Friday, October 30, 2020

Are Nate and Elliot and Andrew klever enough to kope with a K

Many years ago in Paris, Arkansas, there was a small shop owned by a local family named Kafka. I never met them and have no idea what relation they had to the writer.

The shop was of a very common type in the Ozarks, folksy with more often than not a made-in-Taiwan hillbilly décor. I don’t recall ever going inside but I do remember the sign which read something like this:

Krafts
Antiques
Fun Stuff
Kwilts
Art Supplies

This memory is not all that relevant but then neither is this post. It would have been had I written it when I first intended to a month or two ago. Back then, economic indicators and forecasts probably probably had a bigger roles in the models of 538 and the Economist. I’d imagine now it’s all about weighing polls and estimating turnout. But even if I missed the timeliness window for this post, there are some less ephemeral issues I still want to hit.

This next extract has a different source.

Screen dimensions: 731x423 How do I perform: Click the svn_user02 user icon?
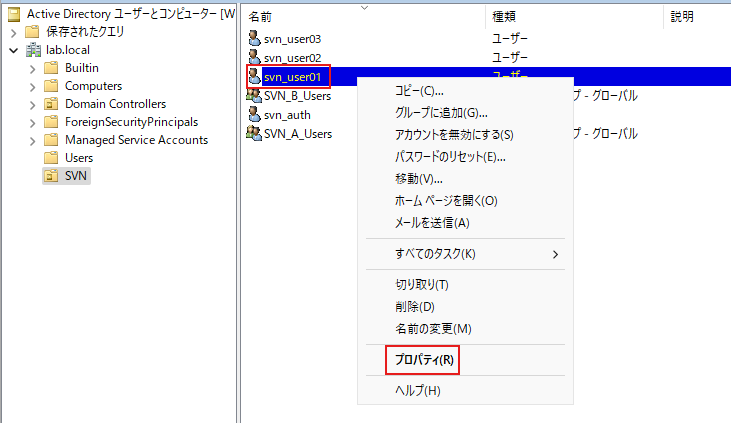pyautogui.click(x=255, y=58)
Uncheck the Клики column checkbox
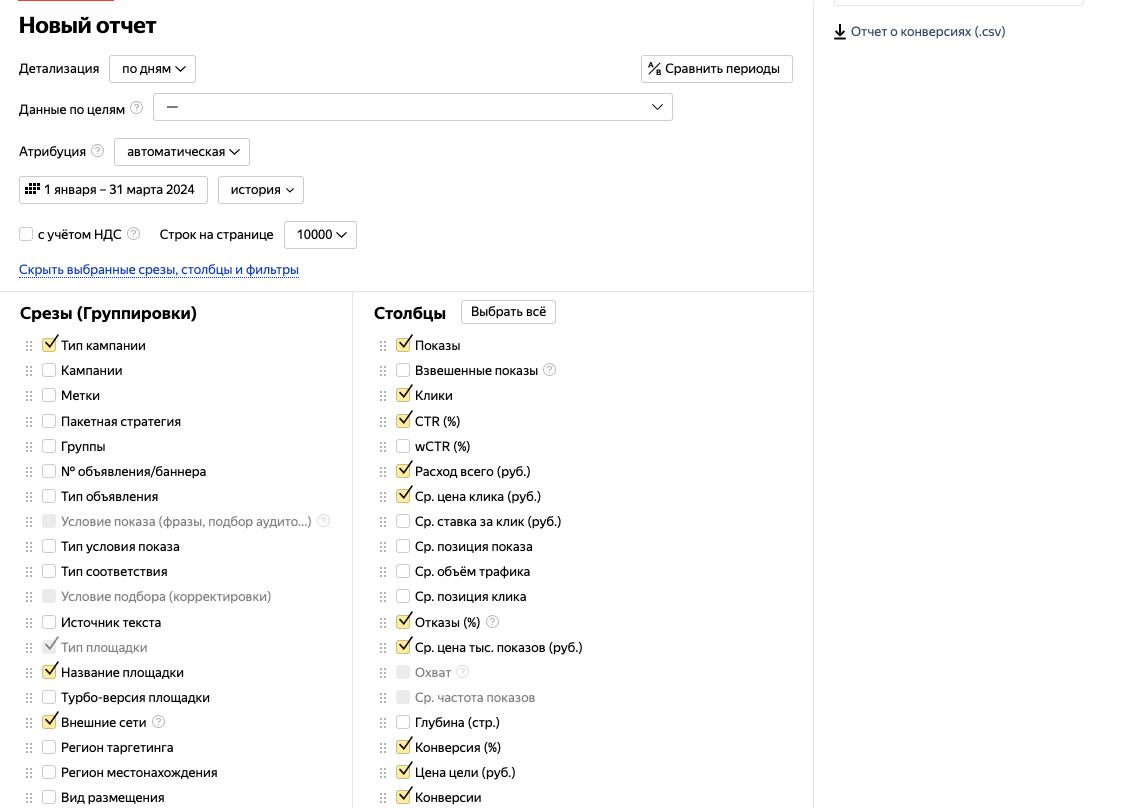The width and height of the screenshot is (1121, 808). point(403,395)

On some level, all predictive modeling relies on the assumption that the important relationships and trends we’ve observed in data in the past will continue to hold in the future. We don’t talk about it all that much but this is one of those things that makes all competent statisticians at least a little worried. This is especially true when we go out of the range of our data, when the variables we put into our model start having values we’ve never seen before.

Pretty much serious election models factor in the economy and where it’s going. The actual relationship may be complicated but, at the risk of oversimplifying, an economy that’s good or trending up favors the party in power and vice versa.

But what happens when the economy is good for half the people and terrible for the rest? Many economists have described our current situation as a K-shaped recovery with white-collar knowledge workers doing fairly well while those in other sectors such as the service industry suffering horribly.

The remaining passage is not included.